All couples face challenges when they divorce, but if you face a divorce later in life, you may encounter unexpected issues. For example, if you are like most individuals, you saved and contributed to your retirement funds for many years.
However, if you are nearing retirement age and your marriage lasted more than a decade, your retirement accounts could face equitable distribution during divorce proceedings.
This concept does not mean that the court splits your funds equally (e.g., 50/50). Instead, the focus will be on the funds you contributed during your marriage because all earnings that occurred at this time are marital assets according to the courts. Therefore, judges should treat your retirement accounts the same way they treat any other asset.

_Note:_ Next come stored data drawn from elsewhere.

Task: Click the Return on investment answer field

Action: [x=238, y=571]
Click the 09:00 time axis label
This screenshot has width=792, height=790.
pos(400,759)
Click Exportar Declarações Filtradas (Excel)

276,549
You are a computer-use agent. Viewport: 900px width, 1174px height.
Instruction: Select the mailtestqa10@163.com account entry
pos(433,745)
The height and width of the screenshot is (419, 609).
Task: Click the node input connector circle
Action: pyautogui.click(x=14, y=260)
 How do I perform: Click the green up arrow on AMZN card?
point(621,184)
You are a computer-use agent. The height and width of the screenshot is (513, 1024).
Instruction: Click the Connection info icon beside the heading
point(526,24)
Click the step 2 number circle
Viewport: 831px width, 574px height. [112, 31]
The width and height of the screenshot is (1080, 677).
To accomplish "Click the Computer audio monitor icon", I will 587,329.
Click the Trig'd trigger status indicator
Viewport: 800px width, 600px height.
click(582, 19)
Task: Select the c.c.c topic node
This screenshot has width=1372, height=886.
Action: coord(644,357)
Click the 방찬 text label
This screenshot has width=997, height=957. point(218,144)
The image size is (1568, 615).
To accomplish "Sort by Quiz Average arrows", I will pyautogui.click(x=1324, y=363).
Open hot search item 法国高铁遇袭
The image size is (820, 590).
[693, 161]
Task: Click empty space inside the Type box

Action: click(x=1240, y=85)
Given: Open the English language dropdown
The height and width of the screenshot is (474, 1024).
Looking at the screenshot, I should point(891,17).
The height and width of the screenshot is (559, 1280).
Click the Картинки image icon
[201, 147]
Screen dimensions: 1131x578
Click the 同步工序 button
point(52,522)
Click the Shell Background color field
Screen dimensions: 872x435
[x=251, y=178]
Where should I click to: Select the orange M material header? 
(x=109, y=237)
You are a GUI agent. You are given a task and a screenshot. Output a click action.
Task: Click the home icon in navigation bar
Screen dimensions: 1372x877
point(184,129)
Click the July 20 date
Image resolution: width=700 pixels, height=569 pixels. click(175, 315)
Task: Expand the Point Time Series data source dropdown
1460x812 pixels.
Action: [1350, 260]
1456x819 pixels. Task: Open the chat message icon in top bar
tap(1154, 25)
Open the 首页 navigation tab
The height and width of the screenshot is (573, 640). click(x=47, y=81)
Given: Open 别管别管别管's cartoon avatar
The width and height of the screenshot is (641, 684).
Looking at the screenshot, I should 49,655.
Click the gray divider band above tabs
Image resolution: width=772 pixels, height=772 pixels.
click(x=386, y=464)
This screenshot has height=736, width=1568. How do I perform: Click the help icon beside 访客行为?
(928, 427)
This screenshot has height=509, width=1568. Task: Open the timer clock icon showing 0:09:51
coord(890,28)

Complications to equitable distribution
Any funds you earned and contributed to your retirement accounts before you got married are yours and should not experience division. In addition, you should retain any passive earnings or dividends from the money you invested during this time. Even the gains you earned on this money during your marriage are yours. This money is separate property.
Only the money you contributed during your marriage and the earnings on these contributions are subject to division. However, you need to determine a clear point of separation.
In many cases, spouses attempt to trade assets so they can retain their retirement balance. However, your retirement account balance is not equal to your savings or money market account balances due to the penalties and taxes retirement accounts face.
If your marriage lasted 10 years or more, your spouse may also receive part of your Social Security benefits, especially if you earned higher wages during your marriage. Prepare for negotiations if you want to keep more of these assets.